See [`docs/eval/phase3-summary.md`](https://github.com/cmndcntrlcyber/code-trainer-offsec-pipeline/blob/main/docs/eval/phase3-summary.md)
for the full provenance, including the prior eval-pipeline bug fix.

## Limitations

* **Not a full transcription model.** Use the fine-tuned model for code
  *suggestions* from screenshots, not for byte-exact reconstruction.
* **Domain shift.** The training screenshots all come from the Monaco renderer
  with VS Code-style themes; behaviour on real IDE screenshots, IDEs other
  than VS Code, or non-Monaco editors is undefined.
* **Multilingual evaluation gap.** The `syntax_valid_rate` metric checks
  Python syntax across all languages; per-language metrics are an open
  follow-up (tracked in `docs/eval/phase3-summary.md`).
* **Small base model.** The 1.5 B decoder limits long-form fidelity; pairing
  with a larger code-trained decoder would likely improve `bleu_4` /
  `exact_match`.

## How to use

```python
# This adapter expects a paired Swin-B vision encoder.
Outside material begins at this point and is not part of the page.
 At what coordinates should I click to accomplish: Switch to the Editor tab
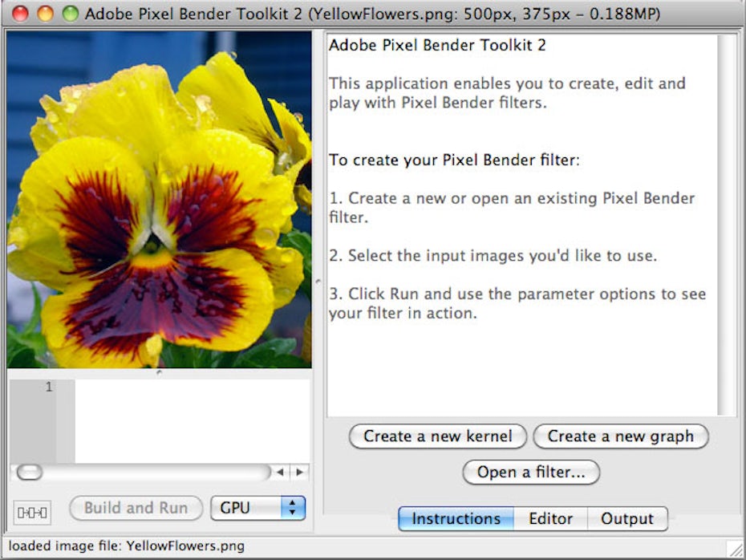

Use the loader bundled
# in the source repository:
from src.phase3_vision_model.architecture import VisionLanguageModel
from PIL import Image

model = VisionLanguageModel.from_pretrained(
    vision_encoder="microsoft/swin-base-patch4-window7-224",
    decoder="Qwen/Qwen2.5-Coder-1.5B-Instruct",
    adapter_repo="cmndcntrlcyber/code-trainer-vision-adapter",
).cuda().eval()

image = Image.open("vs_code_screenshot.png").convert("RGB")
print(model.generate(image, max_new_tokens=512))
```

## Reproducibility

* **Code:** [github.com/cmndcntrlcyber/code-trainer-offsec-pipeline](https://github.com/cmndcntrlcyber/code-trainer-offsec-pipeline)
* **Training launcher:**
  ```bash
  python -m src.phase3_vision_model.scripts.launch_vision_training \
      --config src/config/v6_config.yaml --wait
  ```
* **W&B project:** [`rtpi-phase3-vision`](https://wandb.ai/cmndcntrlcyber-c3s-consulting/rtpi-phase3-vision).
* **Cost:** approximately $18 on `a100-large` (~5.5 h training + ~20 min eval).